Exact copies of the lines below, from the one with "You are a computer-use" up to and including the one with "Image resolution: width=1316", are what this calls for; leave out pictures.
[Data section — start]
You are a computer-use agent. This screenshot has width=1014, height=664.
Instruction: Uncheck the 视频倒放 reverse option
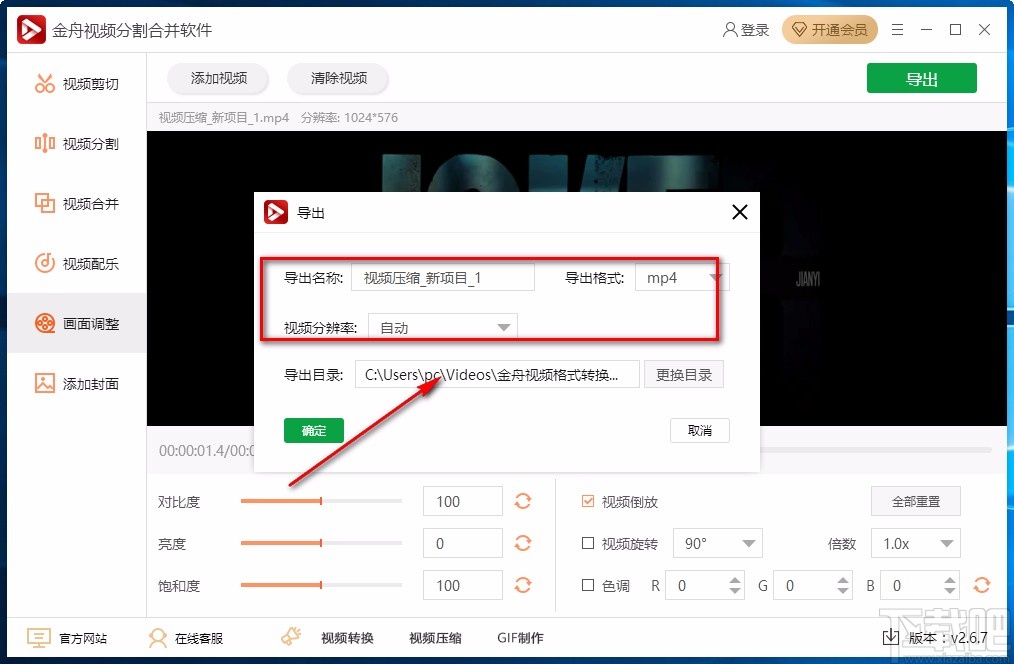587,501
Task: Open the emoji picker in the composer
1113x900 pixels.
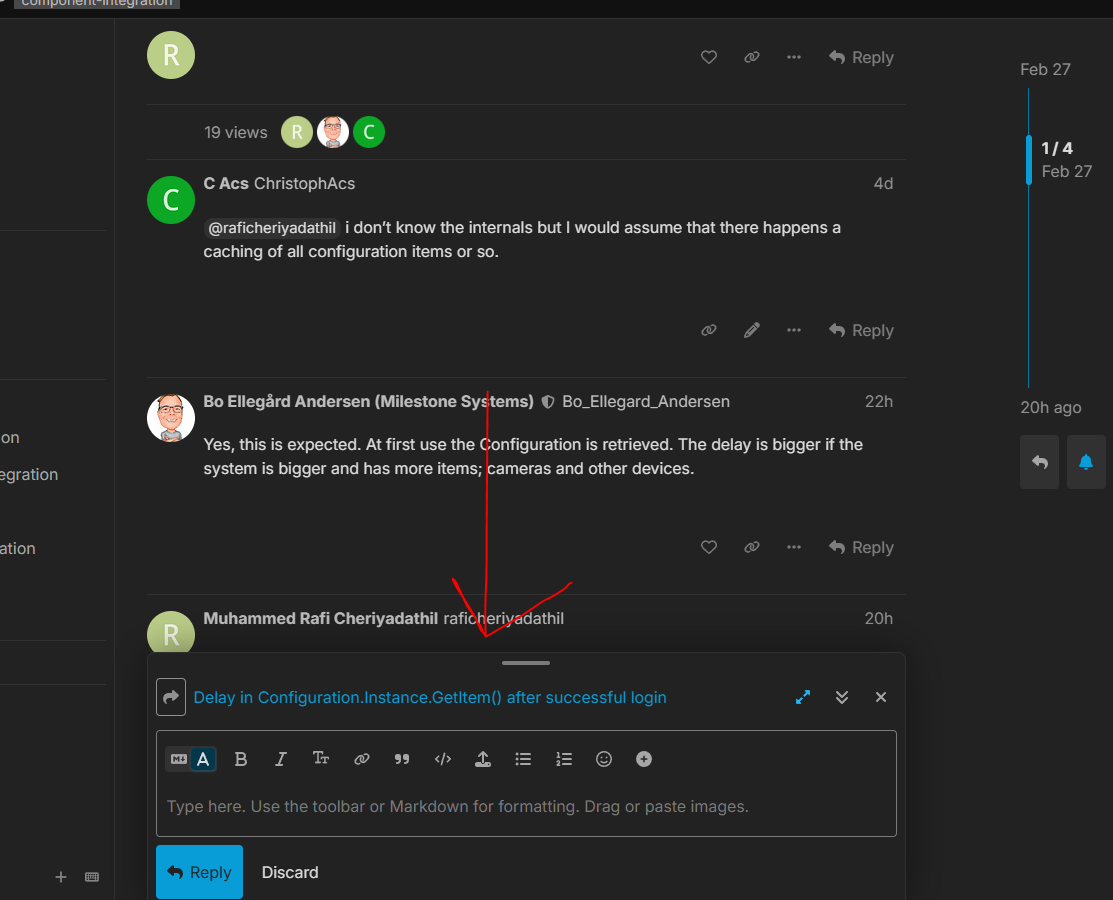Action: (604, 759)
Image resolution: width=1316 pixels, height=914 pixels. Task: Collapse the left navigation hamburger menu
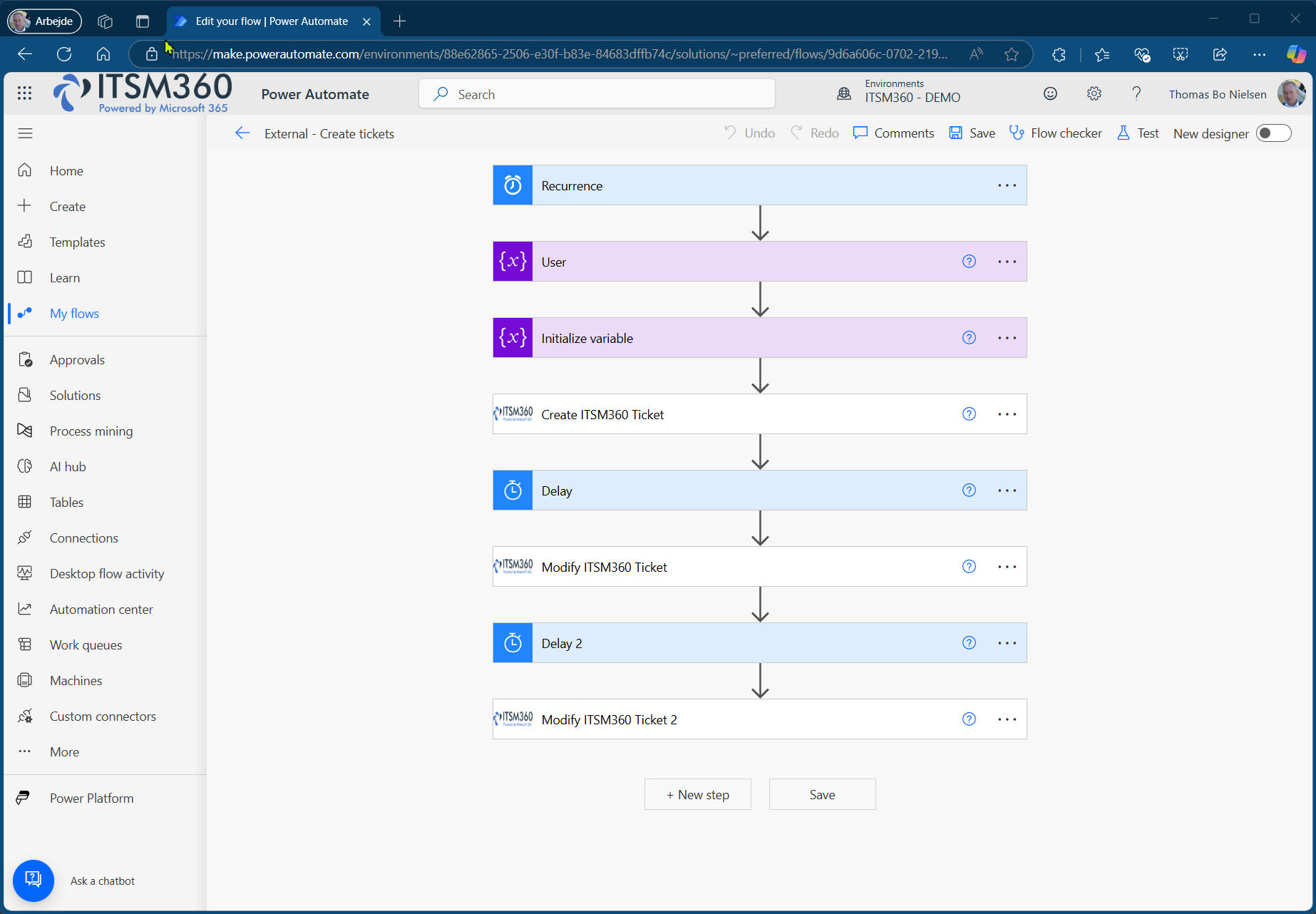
[Data section — finish]
[Data section — start]
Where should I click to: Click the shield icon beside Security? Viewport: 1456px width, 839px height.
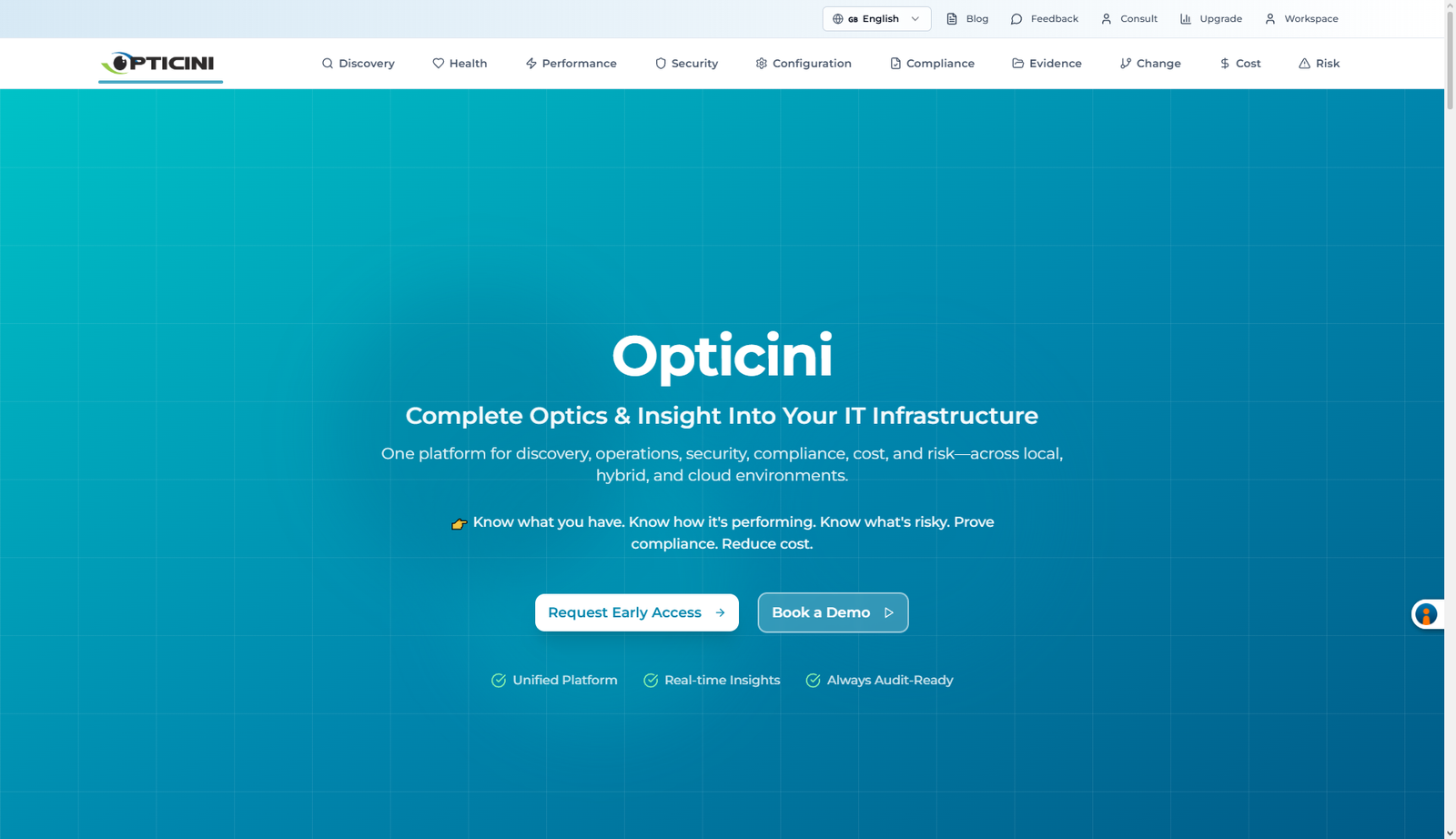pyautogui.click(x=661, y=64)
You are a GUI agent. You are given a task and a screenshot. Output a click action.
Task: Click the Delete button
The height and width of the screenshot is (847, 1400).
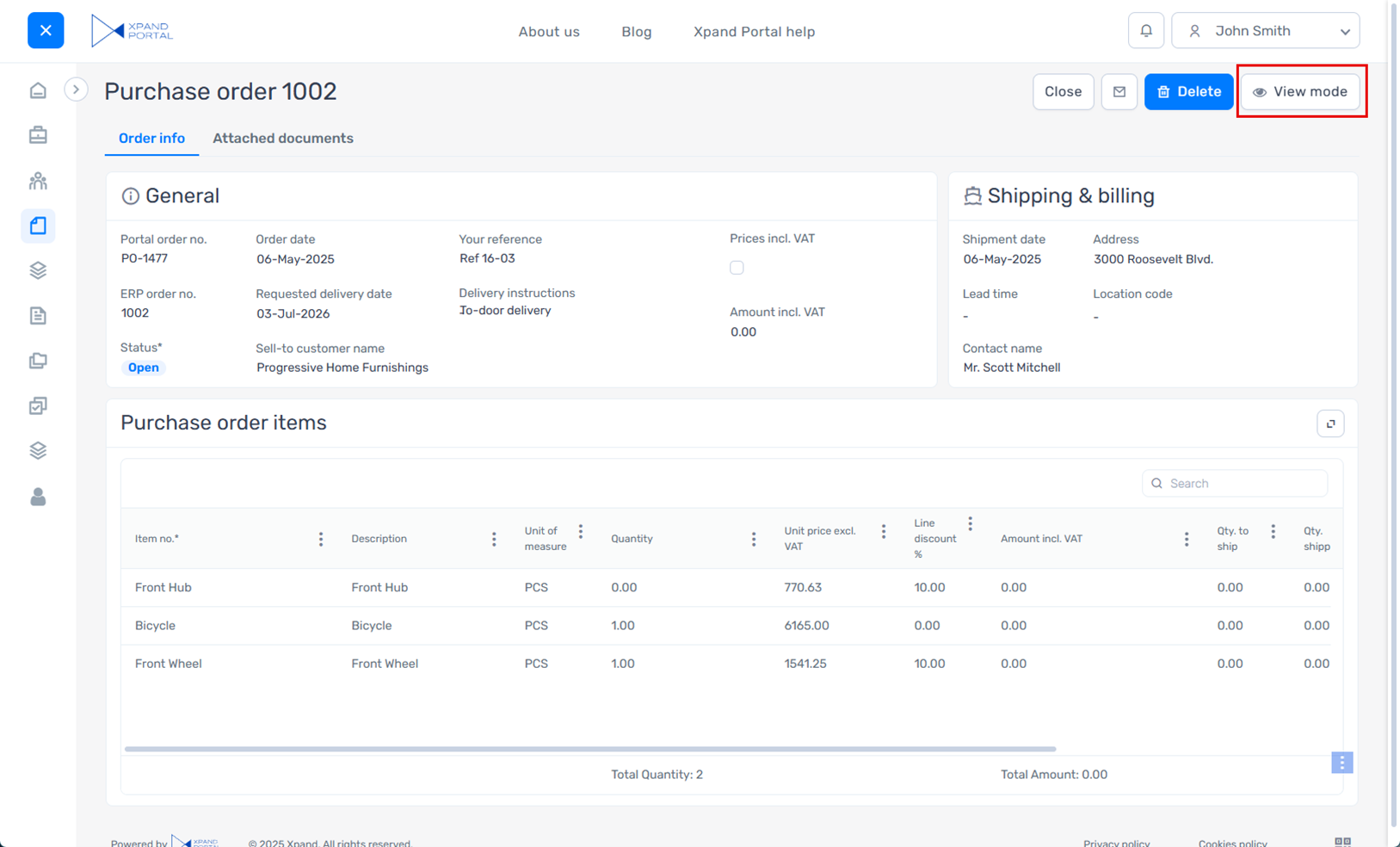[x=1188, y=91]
[Data section — finish]
Solution
You are a computer-use agent. This screenshot has width=1014, height=664.
Instruction: Uncheck the 视频倒放 reverse option
587,501
Task: Open the emoji picker in the composer
1113x900 pixels.
Action: (604, 759)
Image resolution: width=1316 pixels, height=914 pixels. Task: Collapse the left navigation hamburger menu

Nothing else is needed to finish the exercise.